You no longer need to update W\&B Server application if you use the W\&B Kubernetes Operator.

The operator automatically updates your W\&B Server application when a new version of the software of W\&B is released.

## Migrate self-managed instances to W\&B Operator

The following section describes how to migrate from self-managing your own W\&B Server installation to using the W\&B Operator to do this for you. Migrating lets the operator handle reconciliation and W\&B Server upgrades automatically, so you no longer have to coordinate manifest changes or Helm upgrades for the application. The migration process depends on how you installed W\&B Server:

<Note>
  The W\&B Operator is the default and recommended installation method for W\&B Server. Reach out to [Customer Support](mailto:support@wandb.com) or your W\&B team if you have any questions.
</Note>

* If you used the official W\&B Cloud Terraform Modules, navigate to the appropriate documentation and follow the steps there:
  * [AWS](#migrate-to-operator-based-aws-terraform-modules)
  * [Google Cloud](#migrate-to-operator-based-google-cloud-terraform-modules)
  * [Azure](#migrate-to-operator-based-azure-terraform-modules)
* If you used the [W\&B Non-Operator Helm chart](https://github.com/wandb/helm-charts/tree/main/charts/wandb), see [Migrate to operator-based Helm chart](#migrate-to-operator-based-helm-chart).
* If you used the [W\&B Non-Operator Helm chart with Terraform](https://registry.terraform.io/modules/wandb/wandb/kubernetes/latest), see [Migrate to operator-based Terraform Helm chart](#migrate-to-operator-based-terraform-helm-chart).
* If you created the Kubernetes resources with manifests, see [Migrate to operator-based Helm chart](#migrate-to-operator-based-helm-chart).

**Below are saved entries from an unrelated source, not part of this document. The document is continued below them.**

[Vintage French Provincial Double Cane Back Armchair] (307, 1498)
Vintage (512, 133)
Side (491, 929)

### Migrate to operator-based AWS Terraform modules

For a detailed description of the migration process, see the [operator-wandb chart documentation](https://github.com/wandb/helm-charts/tree/main/charts/operator-wandb).

### Migrate to operator-based Google Cloud Terraform modules

Reach out to [Customer Support](mailto:support@wandb.com) or your W\&B team if you have any questions or need assistance.

### Migrate to operator-based Azure Terraform modules

Reach out to [Customer Support](mailto:support@wandb.com) or your W\&B team if you have any questions or need assistance.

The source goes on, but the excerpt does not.